Christ Church, Lichfield
|Christ Church, Lichfield|
|Denomination||Church of England|
|Consecrated||26 October 1847|
|Heritage designation||Grade II*|
|Style||Decorated Gothic Revival|
|Priest in charge||Revd Janet Waterfield|
Christ Church is a parish church in Lichfield, Staffordshire in the United Kingdom. The church is situated in Leamonsley in the south west area of the city. The church is of Anglican denomination and serves a parish made up of Leamonsley, Sandfields and Lower Sandford Street areas of the city.
The church is a fine example of the decorated gothic revival style seen in ecclesiastical architecture during the 19th century. The church is a Grade II* listed building and the Hinckley family tombs at the rear of the church are Grade II listed monuments. On the ceiling of the chancel are some unique pre-raphaelite canvas panels painted by John D. Batten.
Building work on Christ Church began in 1844 and was completed in 1847 when the church was consecrated.
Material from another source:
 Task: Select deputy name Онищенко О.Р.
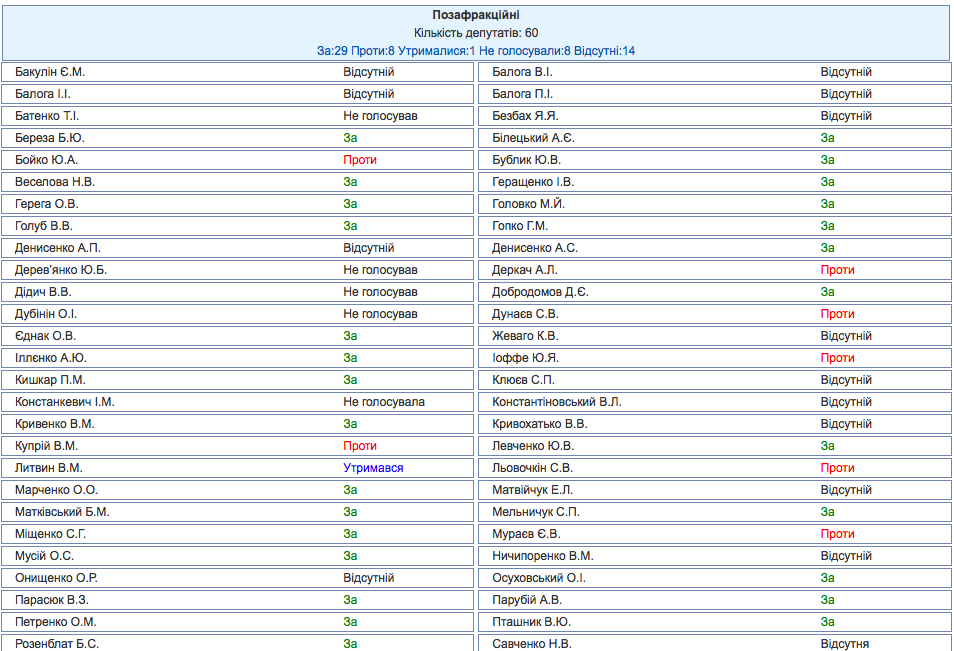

The church would be the first new parish church in Lichfield since medieval times. The growing population in the west of the city brought the need to build a new church to serve the community in that area.
The ¾ acre site was given in 1844 by Richard Hinckley the owner of Beacon House and its surrounding estate grounds. The site of the church would be approximately 500m south of Beacon House at the edge of the estate grounds and visible to the Hinckley’s from their home. The cost of building the church was provided by Ellen Jane Hinckley, the wife of Richard Hinckley. The church was built with local red sandstone in a decorated gothic revival style under the design of Thomas Johnson of Lichfield. When the church was completed in 1847 in consisted of a chancel, nave and west tower containing a bell cast in 1845 by C. G. Mears of London.
In 1887 the church was enlarged to the designs of Matthew Holding of Northampton. North and south trancepts and bays were added. The north extension consisted of a Lady Chapel and the south extension provided the church with an organ chamber and choir vestry. These extensions were partly funded by S.L. Seckham (the new owner of Beacon House) and partly by public subscription. The churchyard was enlarged in 1895 and 1929.
- The chancel screen was presented to the church by the wife of S. L. Seckham in 1888.
- In 1897 to mark 50 years of the church, pre-Raphaelite canvas panels painted by John D. Batten were placed on the chancel ceiling depicting Old Testament figures and symbols of Passion and Eucharist.
- The Sanctuary was refurbished in 1906 with alabaster reredos and marble paving by George Frederick Bodley.
- The clock was installed on the tower in 1913, made by A. O. Worthington in memory of his wife Sarah.
- North and south chancel windows, trancept east window and nave south window date from the 1870s and 1880’ and were designed by Hardman & Co.
- Charles Eamer Kempe designed glass for the north trancept west window in 1894 and the east window in 1920.
- The three tombs of the Hinckley family are located at the rear of the church and are a Grade II listed monument.
- The gravesite of the Seckham family is in a specially located position along the east wall at the rear of the church.
- War grave of World War II Royal Air Force officer.
The church is still an active parish church within the community and holds regular Sunday services at 8am 9:30am and 6pm. The church holds a Sunday school and is available for weddings, baptisms and funerals.
Christ Church CE (C) Primary School is located adjacent to the church. The school was founded in 1847 and provides education for children aged 4–11.